# Text to image - OCR (optical character recognition) experiments

## Main Idea

The goal of this project is to experiment with different ways to implement image-to-text. The motivation is personal, in order to speed up data entry for a team schedule updater. 
    
The system from where the original text comes from is isolated from other computers, so it's necessary to photograph and re-type the original text in a Trello notebook. Currently, a commercial app is being used, downloaded from the playstore. theapp, however, is full of ads, and the speed of it is lacking. 
    
There are 2 ways I will attempt to implement here:
  - Pytesseract: a ready-to-use package that I will import
  - My own model: based on what I learn from using pytesseract, I will attempt to develop my own model. 

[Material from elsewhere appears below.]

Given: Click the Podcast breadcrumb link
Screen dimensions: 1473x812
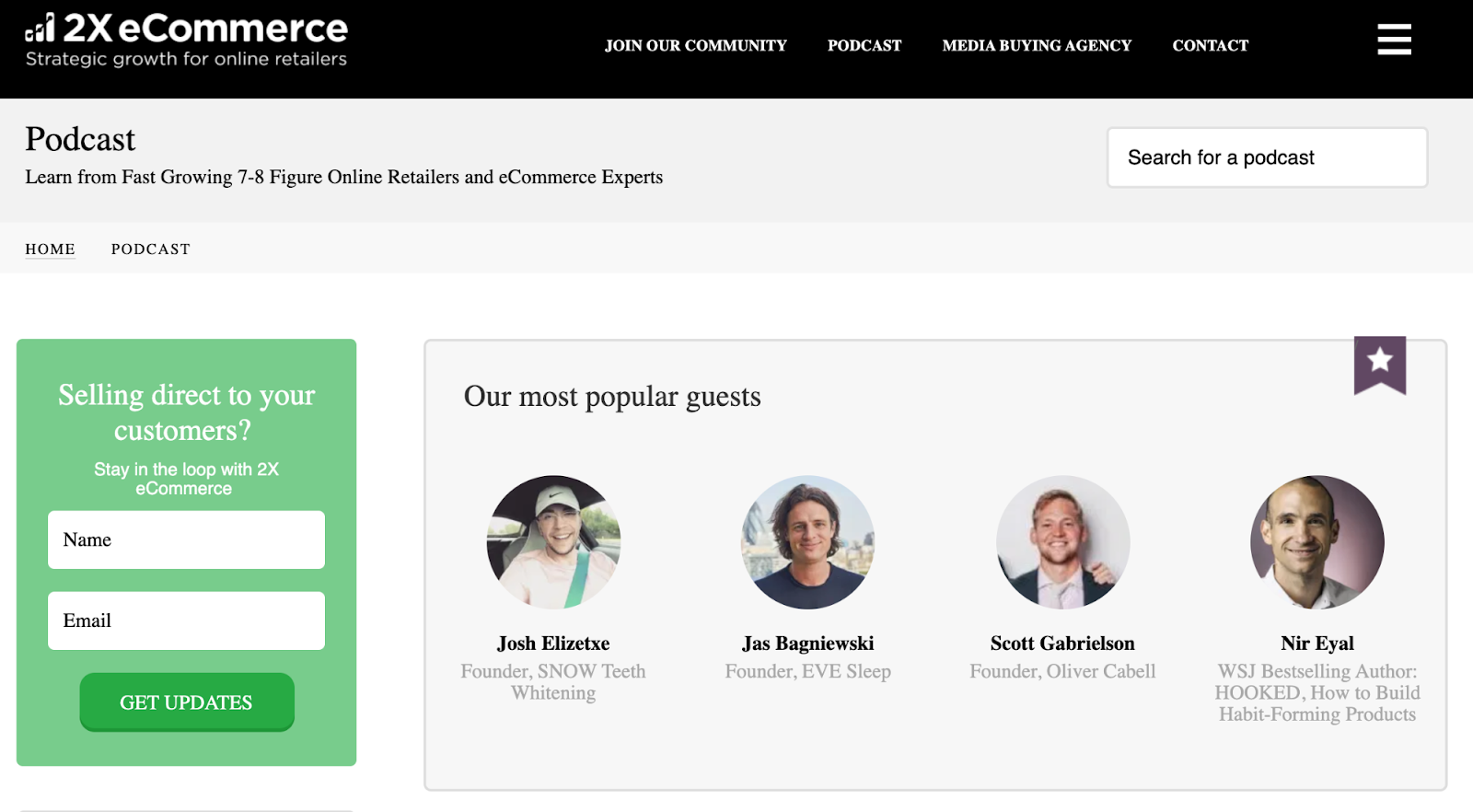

Tesseract is a package built for OCR, and can very easily downloaded through pip. It is probably the easiest way to implement OCR in a project, and has support for many languages. Each language package can be download from their github repository, and installed individually. The library comes with english as a default

- Tesseract documentation: https://github.com/tesseract-ocr/tessdoc
- Tesseract language compatibility by version and code for each language: https://github.com/tesseract-ocr/tessdoc/blob/main/Data-Files-in-different-versions.md
- Code to download languages other than english:
    - Specific Language (3 letters):
            apt-get install tesseract-ocr-YOUR_LANG_CODE
    - All languages:
            apt-get install tesseract-ocr-all
    

### Package imports and installing requirements

In [None]:
!pip install -r requirements.txt

In [2]:
# Import image and text file manipulation packages
from PIL import Image
import pytesseract
from glob import glob
import os
import re
import pandoc

In [None]:
# For google Colab, qhich requires installation on a specific instance
!apt update
!apt-get install libnss3 libnss3-dev
!apt-get install libcairo2-dev libjpeg-dev libgif-dev
!apt-get install cmake libblkid-dev e2fslibs-dev libboost-all-dev libaudit-dev

!wget https://poppler.freedesktop.org/poppler-21.09.0.tar.xz;
!tar -xvf poppler-21.09.0.tar.xz;

!mkdir -p poppler-21.09.0/build && \

In [None]:
# for colab
!  apt-get install tesseract-ocr-all

In [None]:
# for colab
!mkdir -p poppler-21.09.0/build && \
cd poppler-21.09.0 && \
cmake  -DCMAKE_BUILD_TYPE=Release   \
       -DCMAKE_INSTALL_PREFIX=/usr  \
       -DTESTDATADIR=$PWD/testfiles \
       -DENABLE_UNSTABLE_API_ABI_HEADERS=ON && \
make && \
make install


### Pytesseract - initial experiment

In [None]:
# First trial attempt, uncomment to use manually

# Format home/vls/code/vsattamini/tst.jpeg from home to the end
#dire=input("Type full path to image you want to convert to text\n (format is with forward slashes):")
#im = Image.open(dire)

#language=input("Type the language of the scanned document (3 letter ID):")
#text = pytesseract.image_to_string(im, lang=language)
#filename=input("Type output file name:)")
#file1 = open(filename+"-"+language+".txt","w")
#file1.write(text)
#file1.close()
#print("Done!") 

### Pytesseract - Full document processing

Another opportunity to use this function presented itself as I was working on the original project. The following section was made as an addendum to the one above. I just needed to be able to send a PDF I found online to my kindle. The PDF wasn't in text, but in scanned images of the original book

I first used a 3rd party app to transform my PDF into images, and then looped the above model on the images. I then exported it in plain text and plan to convert it into EPUB to read.

In [3]:
# Necessary imports
from glob import glob
from pdf2image import convert_from_path, pdfinfo_from_path
import os

In [3]:
# pop_path = os.path.abspath(poppler.__file__)

In [4]:
from pdf2image.exceptions import (
    PDFInfoNotInstalledError,
    PDFPageCountError,
    PDFSyntaxError
)

In [5]:
# For google colab only
from google.colab import drive
drive.mount('/content/drive', force_remount=True)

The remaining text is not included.